實時定量PCR

即時定量PCR，全稱為即時螢光定量PCR（Real-time Quantitative PCR，簡稱qPCR），是一種分子生物學實驗技術，它結合了PCR擴增技術和螢光檢測技術，能夠在PCR擴增過程中即時監測並定量特定DNA或RNA序列的拷貝數。

一、實時定量PCR的優缺點

優點：

1.高靈敏度和特異性：qPCR可以檢測極低濃度的核酸分子，並能準確地辨識目標序列。這使得它在臨床診斷中尤其重要，例如檢測病毒量。

2.定量能力強：透過螢光訊號的累積，可以即時監測反應的進行情況，從而達到絕對或相對定量。

3、快速且有效率：與傳統PCR相比，qPCR能夠在較短的時間內完成大量樣本的檢測，通常一小時內即可完成。

4.數據直觀：透過即時曲線圖，研究人員能夠直觀地觀察擴增曲線，以便於分析和結果解釋。

缺點：

1.成本較高：qPCR儀器和螢光染料的價格較昂貴，且運作成本也較高。

2.技術要求高：操作人員需具備一定的專業知識與技能，避免實驗誤差。

3.易受污染影響：由於其高靈敏度，樣品污染可能導致結果不準確，因此需要嚴格的實驗條件控制。

二、實時定量PCR的設備構成

實時定量PCR系統主要由以下幾個部分組成：

1.qPCR儀器：這是核心設備，配備螢光檢測系統，用於監控PCR反應過程中的螢光訊號變化。
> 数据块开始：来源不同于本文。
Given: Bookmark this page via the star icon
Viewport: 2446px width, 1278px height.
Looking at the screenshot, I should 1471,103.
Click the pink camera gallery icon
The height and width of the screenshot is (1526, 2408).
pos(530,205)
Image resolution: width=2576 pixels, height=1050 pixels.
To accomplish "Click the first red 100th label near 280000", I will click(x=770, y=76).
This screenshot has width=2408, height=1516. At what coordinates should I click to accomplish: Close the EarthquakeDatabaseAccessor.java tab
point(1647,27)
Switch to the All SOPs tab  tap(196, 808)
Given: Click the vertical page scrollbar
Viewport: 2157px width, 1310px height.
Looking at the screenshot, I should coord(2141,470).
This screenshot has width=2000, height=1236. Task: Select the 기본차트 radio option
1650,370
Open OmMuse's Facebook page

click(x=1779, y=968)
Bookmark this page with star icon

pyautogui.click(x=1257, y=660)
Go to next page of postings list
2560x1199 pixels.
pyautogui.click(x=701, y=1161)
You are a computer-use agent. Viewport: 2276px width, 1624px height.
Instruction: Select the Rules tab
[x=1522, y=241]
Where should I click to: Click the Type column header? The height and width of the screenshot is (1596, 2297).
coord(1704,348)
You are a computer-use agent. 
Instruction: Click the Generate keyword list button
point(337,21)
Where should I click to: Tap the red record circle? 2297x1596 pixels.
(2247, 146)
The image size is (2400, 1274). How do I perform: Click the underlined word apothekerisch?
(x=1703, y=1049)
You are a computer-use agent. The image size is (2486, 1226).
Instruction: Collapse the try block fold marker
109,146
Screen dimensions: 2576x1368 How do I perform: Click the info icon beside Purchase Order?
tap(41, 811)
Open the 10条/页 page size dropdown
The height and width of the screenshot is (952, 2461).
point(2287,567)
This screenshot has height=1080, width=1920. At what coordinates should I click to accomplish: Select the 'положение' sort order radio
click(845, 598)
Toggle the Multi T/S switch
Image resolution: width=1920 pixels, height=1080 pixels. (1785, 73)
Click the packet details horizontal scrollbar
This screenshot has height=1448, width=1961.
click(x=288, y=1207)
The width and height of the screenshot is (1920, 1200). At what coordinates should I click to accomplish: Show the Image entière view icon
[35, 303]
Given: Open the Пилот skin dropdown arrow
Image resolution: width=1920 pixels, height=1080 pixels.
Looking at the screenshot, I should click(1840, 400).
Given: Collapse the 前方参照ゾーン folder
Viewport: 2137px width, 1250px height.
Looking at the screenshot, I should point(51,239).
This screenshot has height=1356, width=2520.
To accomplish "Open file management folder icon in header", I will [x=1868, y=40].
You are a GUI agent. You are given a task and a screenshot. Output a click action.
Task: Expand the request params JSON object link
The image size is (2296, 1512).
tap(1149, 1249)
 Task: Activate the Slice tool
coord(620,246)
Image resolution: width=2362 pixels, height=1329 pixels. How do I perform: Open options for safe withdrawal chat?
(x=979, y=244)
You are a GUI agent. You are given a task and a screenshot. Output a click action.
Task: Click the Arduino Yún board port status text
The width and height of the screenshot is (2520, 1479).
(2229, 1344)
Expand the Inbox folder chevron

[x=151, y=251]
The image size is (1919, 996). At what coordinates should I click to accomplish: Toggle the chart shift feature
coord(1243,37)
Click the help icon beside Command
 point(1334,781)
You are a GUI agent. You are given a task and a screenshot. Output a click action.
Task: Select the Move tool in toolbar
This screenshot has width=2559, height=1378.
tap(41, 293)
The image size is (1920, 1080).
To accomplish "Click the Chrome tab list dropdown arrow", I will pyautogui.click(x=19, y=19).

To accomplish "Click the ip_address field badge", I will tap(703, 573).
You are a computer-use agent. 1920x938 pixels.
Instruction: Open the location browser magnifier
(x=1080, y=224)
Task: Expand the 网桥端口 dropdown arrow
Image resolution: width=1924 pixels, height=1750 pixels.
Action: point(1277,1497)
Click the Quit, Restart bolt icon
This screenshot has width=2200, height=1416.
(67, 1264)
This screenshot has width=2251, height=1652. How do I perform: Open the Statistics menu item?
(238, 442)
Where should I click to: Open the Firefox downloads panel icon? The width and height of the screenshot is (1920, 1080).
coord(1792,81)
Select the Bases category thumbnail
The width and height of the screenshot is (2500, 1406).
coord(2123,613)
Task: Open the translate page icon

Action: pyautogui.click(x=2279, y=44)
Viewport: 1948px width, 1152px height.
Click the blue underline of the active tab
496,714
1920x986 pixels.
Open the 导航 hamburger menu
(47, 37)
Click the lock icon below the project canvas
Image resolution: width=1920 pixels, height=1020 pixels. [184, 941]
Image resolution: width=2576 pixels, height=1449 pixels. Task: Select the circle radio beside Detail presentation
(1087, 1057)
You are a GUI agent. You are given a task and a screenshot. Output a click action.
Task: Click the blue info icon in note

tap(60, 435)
2.熱循環儀：控制反應體系的溫度變化，實現DNA的變性、退火與延伸。

3.光學檢測系統：用於檢測反應管內的螢光訊號，並將其轉換為電訊號進行分析。

4.軟體：用於資料的採集、處理與分析，產生擴增曲線及標準曲線等結果。

三、實時定量PCR的操作方法

操作方法主要包括以下步驟：

1.樣本準備：萃取樣本中的DNA或RNA，並透過逆轉錄酶將RNA轉化為cDNA。

2.反應體系配製：包括引子、探針或染料、dNTP、Taq酶、緩衝液及模板核酸等成分的混合。

3.反應條件設定：根據特定的實驗需求，設定適當的PCR反應程序，包括預變性、循環變性、退火和延伸步驟。

4.數據收集和分析：在每個循環結束時，儀器會自動記錄螢光訊號，並透過軟體進行數據分析，計算出樣本的起始核酸量。

在科學研究和臨床診斷中，即時定量PCR的應用範圍廣泛。儘管它有一定的成本和技術門檻，但其無與倫比的精確性和高效性使其成為不可替代的工具。對科學研究人員和醫護人員來說，掌握這項技術的操作流程和設備使用方法，是提升實驗效率和數據準確性的關鍵。